I wish he hadn't taken my hat. It proves useful at times like these, when I want something in my hands, when I want to keep myself from touching something I shouldn't.

Go on tour with Tracy? Give up all this?

No, thank you.

"I'm quite happy where I am," I tell him.

He looks at me, tilts his head. Nods.

"You still jazzed from the show?" he asks.

I have no idea what he means. I shake my head, not in denial, but in confusion.

"Adrenaline, my friend. Did you know more people are afraid of public speaking than dying in a plane crash? And you're not exactly Mr. Put-Me-In-Front, you know?"
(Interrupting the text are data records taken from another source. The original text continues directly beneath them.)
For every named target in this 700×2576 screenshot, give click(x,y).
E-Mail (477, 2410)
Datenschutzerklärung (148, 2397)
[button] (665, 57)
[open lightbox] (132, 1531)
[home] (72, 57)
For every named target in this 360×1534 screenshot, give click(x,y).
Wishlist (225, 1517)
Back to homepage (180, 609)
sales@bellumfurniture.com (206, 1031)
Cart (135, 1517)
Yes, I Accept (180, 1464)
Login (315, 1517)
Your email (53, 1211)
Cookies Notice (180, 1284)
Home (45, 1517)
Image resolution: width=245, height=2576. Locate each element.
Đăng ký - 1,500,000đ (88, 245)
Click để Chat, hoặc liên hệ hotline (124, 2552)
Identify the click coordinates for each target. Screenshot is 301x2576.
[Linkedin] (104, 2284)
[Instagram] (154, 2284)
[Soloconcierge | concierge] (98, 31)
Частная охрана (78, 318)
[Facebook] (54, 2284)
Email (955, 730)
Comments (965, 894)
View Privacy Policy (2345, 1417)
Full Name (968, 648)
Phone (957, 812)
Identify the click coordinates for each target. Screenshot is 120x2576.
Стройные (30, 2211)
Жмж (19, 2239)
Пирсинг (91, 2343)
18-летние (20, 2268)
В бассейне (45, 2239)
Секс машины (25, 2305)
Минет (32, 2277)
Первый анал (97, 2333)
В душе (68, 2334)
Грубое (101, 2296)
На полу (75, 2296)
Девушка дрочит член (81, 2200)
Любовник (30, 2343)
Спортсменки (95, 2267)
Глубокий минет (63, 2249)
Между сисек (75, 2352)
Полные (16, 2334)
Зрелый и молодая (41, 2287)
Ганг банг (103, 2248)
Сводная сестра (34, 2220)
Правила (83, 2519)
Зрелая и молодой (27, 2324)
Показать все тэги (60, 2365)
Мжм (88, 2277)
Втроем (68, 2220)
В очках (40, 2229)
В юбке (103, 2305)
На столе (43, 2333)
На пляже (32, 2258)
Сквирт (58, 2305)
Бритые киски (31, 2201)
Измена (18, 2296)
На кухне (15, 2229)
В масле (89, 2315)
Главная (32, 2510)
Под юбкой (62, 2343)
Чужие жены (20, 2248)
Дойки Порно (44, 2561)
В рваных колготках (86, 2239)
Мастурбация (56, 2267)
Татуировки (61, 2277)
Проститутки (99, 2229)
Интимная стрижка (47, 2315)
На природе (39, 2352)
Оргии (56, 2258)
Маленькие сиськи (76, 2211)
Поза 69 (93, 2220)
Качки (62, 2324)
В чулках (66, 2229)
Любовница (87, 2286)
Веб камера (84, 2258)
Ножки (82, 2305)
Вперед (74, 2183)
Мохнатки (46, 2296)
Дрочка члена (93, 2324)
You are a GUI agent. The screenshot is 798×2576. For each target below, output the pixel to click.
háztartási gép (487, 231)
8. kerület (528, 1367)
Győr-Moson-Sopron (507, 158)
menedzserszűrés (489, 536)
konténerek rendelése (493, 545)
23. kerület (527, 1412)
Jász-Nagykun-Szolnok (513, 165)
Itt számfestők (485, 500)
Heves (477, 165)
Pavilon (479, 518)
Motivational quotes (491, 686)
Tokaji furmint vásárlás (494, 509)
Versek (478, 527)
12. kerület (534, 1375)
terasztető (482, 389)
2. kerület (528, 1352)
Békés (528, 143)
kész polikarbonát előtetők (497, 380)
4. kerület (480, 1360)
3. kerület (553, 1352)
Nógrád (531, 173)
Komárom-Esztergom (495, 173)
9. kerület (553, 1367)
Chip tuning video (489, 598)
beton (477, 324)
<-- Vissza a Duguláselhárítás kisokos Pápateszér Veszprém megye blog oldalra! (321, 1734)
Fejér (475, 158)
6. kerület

Ah. That's a good, reasonable explanation. I should probably accept that, tell him, yes, that's what it is. Performance-induced adrenaline. That's why I came to his door so late, that's why I feel so…unsettled. I think perhaps there's some truth to it—that being there, with all those people who so obviously felt more than I did, who heard something I couldn't, shook something in me.

I'm tired of feeling out of step. I want what they have. I want that connection, that core-deep feeling. And I want Ray to give it to me.

Ray's still talking, telling me how he used to stay up all night after dance competitions, keep dancing until blisters bled on his heels, until he crashed. I think he misses that.

His voice dies down, and I can't think of anything to fill the silence that follows. Under our silence, I hear a guitar solo hum in the background, something sweeping and clear. I don't know how to raise the topic, or what it is exactly that I want from him. What I can ask him for. There are limits. Self-imposed. Imposed by society.

I suppose the best thing to do is state the obvious.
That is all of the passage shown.